Our equivalent to the bazaar you mention would have to be Glasgow Barrowland known affectionately (at least that’s what it says on their website) as The Barras. It was not a magical place. It was a terrifying place. I have memories as a child—and not that young a child either—clinging to my dad’s hand for fear that I’d be swept away in the morass of mankind. We didn’t go there very often but I hated it. It was, and still is, a maze and even as an adult I’ve struggled to find my way back to a shop or a stall where I’d been before. When we lived in the Gorbals the Barras was just across Glasgow Green so on a Sunday if I’d nothing better to do I’d take a wander over. Like all such markets it’s a mixed bag. A lot of what’s on sale is pure junk but—and I suppose this is the whole pleasure—if you’re willing to root around there are always wee gems to be found. The only thing I can see from this seat that I know I found at the Barras is a small ceramic figure of an old woman with a cat that reminded me of my mum. I know we got a painting for Carrie’s mum and a penguin figurine for my son-in-law; that still feels a strange expression, son … in … law … but let’s not get distracted.

Raffles I don’t have any special memories of. My parents frowned on gambling so I was an adult before I ever got a chance to break that particular commandment and I suspect I bought the first ticket I would’ve bought would’ve been for the sweepstake my office ran for the Grand National. I never won. I don’t think I’ve ever won anything in a raffle and that’s as far as my experiences of gambling go.

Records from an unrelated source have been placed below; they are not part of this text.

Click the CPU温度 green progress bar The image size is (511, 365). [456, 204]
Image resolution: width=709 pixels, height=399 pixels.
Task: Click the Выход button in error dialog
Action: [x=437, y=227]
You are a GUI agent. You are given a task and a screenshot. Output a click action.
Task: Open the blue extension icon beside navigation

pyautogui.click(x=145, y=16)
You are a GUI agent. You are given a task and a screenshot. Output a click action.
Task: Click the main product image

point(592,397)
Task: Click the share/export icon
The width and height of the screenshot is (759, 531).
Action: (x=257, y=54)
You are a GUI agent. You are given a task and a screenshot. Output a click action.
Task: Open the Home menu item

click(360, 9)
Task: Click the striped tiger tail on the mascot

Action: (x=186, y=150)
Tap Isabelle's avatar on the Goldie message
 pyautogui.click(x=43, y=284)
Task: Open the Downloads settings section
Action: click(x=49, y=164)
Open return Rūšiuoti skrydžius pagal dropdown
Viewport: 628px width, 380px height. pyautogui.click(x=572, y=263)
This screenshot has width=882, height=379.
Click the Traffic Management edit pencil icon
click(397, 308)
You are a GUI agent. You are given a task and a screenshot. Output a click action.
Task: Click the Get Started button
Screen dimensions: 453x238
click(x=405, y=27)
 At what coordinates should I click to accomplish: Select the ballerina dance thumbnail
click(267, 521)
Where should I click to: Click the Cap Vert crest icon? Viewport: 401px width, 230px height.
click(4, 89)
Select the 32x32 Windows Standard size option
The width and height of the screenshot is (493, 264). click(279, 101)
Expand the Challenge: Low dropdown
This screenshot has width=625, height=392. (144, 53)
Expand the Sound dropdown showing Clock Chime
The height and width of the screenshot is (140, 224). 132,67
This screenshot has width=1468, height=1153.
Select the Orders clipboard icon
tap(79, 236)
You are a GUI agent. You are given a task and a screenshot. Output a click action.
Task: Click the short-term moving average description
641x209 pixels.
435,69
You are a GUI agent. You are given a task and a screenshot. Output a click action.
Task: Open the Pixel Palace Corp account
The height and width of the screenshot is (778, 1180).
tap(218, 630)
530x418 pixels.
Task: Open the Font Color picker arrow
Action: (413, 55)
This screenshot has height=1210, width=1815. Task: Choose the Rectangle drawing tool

I’ve never been in a bookies in my life. I get popups for gambling sites all the time but they’re barking up the wrong tree. I don’t believe gambling’s wrong per se but I can see how one could get addicted to it. I’ve never bought a lottery ticket either come to think of it. If a kid comes round doing a football pool for charity I don’t mind chipping in a quid but I regard that as a donation; I never imagine I’ll win and, as I’ve said, I never have.

Of course what happened to you is just typical, isn’t it? If it’d been me I’d’ve stuck my hand up. You could’ve always given the thing away for maybe even sold it for a couple of quid. I can’t say I’ve ever been proud that way. (Sorry, I have to go. A cockatiel’s chatting up my foot and it tickles.)

Laura Brown said...

When I was a kid we had the CNE, Canadian National Exhibition. It was only a couple of weeks at the end of each summer. During the year we often drove out to Pickering for the giant flea market. That was a weekend thing but as I got older it became less about selling crafts, fresh produce and baking and more about junk shipped over from Asia and other stuff "cheap" in every way. I liked the flea market more than the CNE. My brother and sister loved the games and rides but I toured around with my baby sister. Luckily we are both the types of people who can have fun with small stuff and we made our own fun while the other two were losing their money.

Gerry Mulvenna said...

I loved reading this Ken. We also had a Christmas Bazaar in our parish church hall when I was growing up (in north Belfast).

Large crowds milling around the tombolas, cakes stalls, tea urns and one huge "Ricketty Wheel" on the big stage. Well it seemed huge to me.

I won big-time on the wheel when I was 12. The prize couldn't have been more desireable at the time - a skateboard. A blissful memory.

Just checking with my mum whether it happens at all nowadays...

Gerry Mulvenna said...

My mum has confirmed that our Christmas Bazaar continues unabated.